SINGAPORE - Singaporean businessman Raymond King, 44, could not believe his eyes when his friend posted news on Facebook about former Prime Minister Lee Kuan Yew's death in the early hours of Monday morning.
Instead of going clubbing as planned, Mr King decided to head to the Singapore General Hospital (SGH), where Mr Lee had been hospitalised since Feb 5.
"There have been so many rumours, I just had to see if the news is real. I couldn't believe it," he told The Straits Times.
"I felt I should come as a mark of respect as he's our founding father. Singapore will not be what it is today without him."
Taxi driver Ang Poh Heng, 52, was at SGH when he saw a buzz of activity around an area that the hospital had designated for the public to leave good wishes for Mr Lee.
Mr Ang, whose child is hospitalised at SGH, followed the crowd to the well-wishers' corner. "I'm sad, he's our treasure. Without him there would be no Singapore," he told The Straits Times.
Other Singaporeans flooded social media with tributes and condolences for former Prime Minister Lee Kuan Yew, after waking up early on Monday morning to news of his death at the age of 91.
More than 1,000 people left condolence comments on the Facebook page of Mr Lee's son, Prime Minister Lee Hsien Loong, within half an hour of the younger Mr Lee posting the news.
The younger Mr Lee also changed his cover photo to a black-and-white picture of his father, with the words "Lee Kuan Yew 1923 - 2015".
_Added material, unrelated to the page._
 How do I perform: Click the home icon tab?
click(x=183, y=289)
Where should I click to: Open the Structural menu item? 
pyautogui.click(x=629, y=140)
In a comment on Mr Lee's page, Mr Sebastian Lim said: "The man who gave us all a better life in Singapore has finally gone to his well-deserved resting place. Like everybody else, I may be stricken with grief but I shall not mourn his loss but instead celebrate his life. He had spent his entire lifetime making sure that all of us would not suffer the impoverished conditions that our forefathers who came here did."
Retiree Lawrence Hee, 68, is a Singaporean who lives in Sydney but is visiting Singapore.
He said: "I heard the news and I came down. He's the last from my father's generation, they were friends. It's a long story. I'm very sad.
"He created Singapore. I just want to pay my respects."
National serviceman Andy Tan, 19, told The Straits Times: "We were playing computer games at home and we saw the news on Facebook. Mr Lee Kuan Yew is quite an important person so we drove down from Hougang."
He arrived with his 19-year-old friend and private school student Ivan Tan.Tan remarked: "It's sad... He's a good role model for us. We can't even begin to describe how much he sacrificed for Singapore, and what he's done for us."
The first people to pay tribute at the Istana were five-year-old Ryan Mackay and his mother, lawyer Sharon Tan, 39. Ryan left a card that he drew which said: "Thank you Mr Lee. God bless you."
The PMO also set up a tribute page at http://www.rememberingleekuanyew.sg where the public can view the milestones of Mr Lee's life and leave their messages.
"While we mourn the passing of one of the greatest leaders of our party, we celebrate his incalculable contributions to Singapore and its people," the PAP said.